Is there a way to prove the following identity
\begin{equation} \sum_{l = 1}^{k} \left( \frac{(-s)^l}{l!} \sum_{n_1 + n_2 + \ldots n_l = k} \frac{1}{n_1n_2 \ldots n_k} \right)= (-1)^k {s \choose k} \, , \end{equation} where $k$ and $n_i$'s are positive integer and $s$ is a real number.
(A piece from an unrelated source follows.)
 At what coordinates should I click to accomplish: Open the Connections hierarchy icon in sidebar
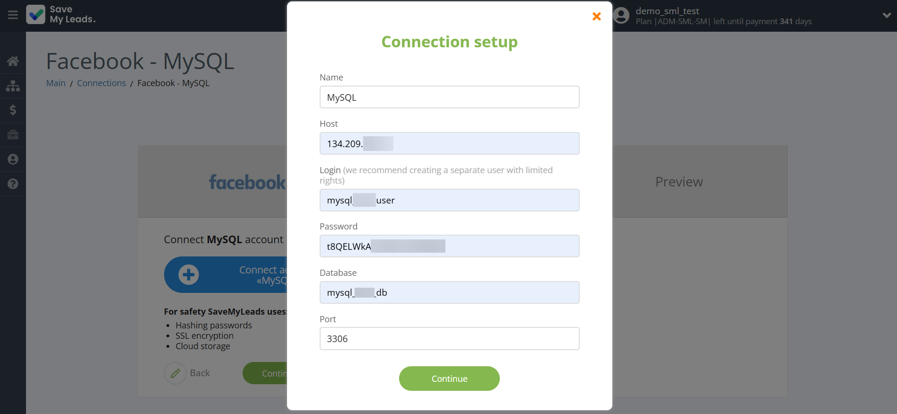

I have checked this identity on Mathematica for several $k$'s.
Consider the equality $(1-x)^s=\exp(s\log(1-x))$. Since $$\exp(x)=\sum_{n=0}^\infty\frac{x^n}{n!}\quad\text{and}\quad\log(1-x)=-\sum_{m=1}^\infty\frac{x^m}{m},$$
we have $$ \begin{aligned} \exp(s\log(1-x))&=\exp\left(-s\sum_{m=1}^\infty\frac{x^m}{m}\right)\\ &=\sum_{n=0}^\infty\frac{1}{n!}\left(-s\sum_{m=1}^\infty\frac{x^m}{m}\right)^n\\ &=\sum_{n=0}^\infty\frac{(-s)^n}{n!}\left(\sum_{m=1}^\infty\frac{x^m}{m}\right)^n. \end{aligned}$$
Thus the coefficient of $x^k(k>0)$ of $\exp(s\log(1-x))$ is $$\sum_{l = 1}^{k} \left( \frac{(-s)^l}{l!} \sum_{n_1 + n_2 + \cdots +n_l = k} \frac{1}{n_1n_2 \ldots n_k} \right).$$
On the other side, the coefficient of $x^k$ of $(1-x)^s$ is $(-1)^k {s \choose k}$. Now we get the desired result.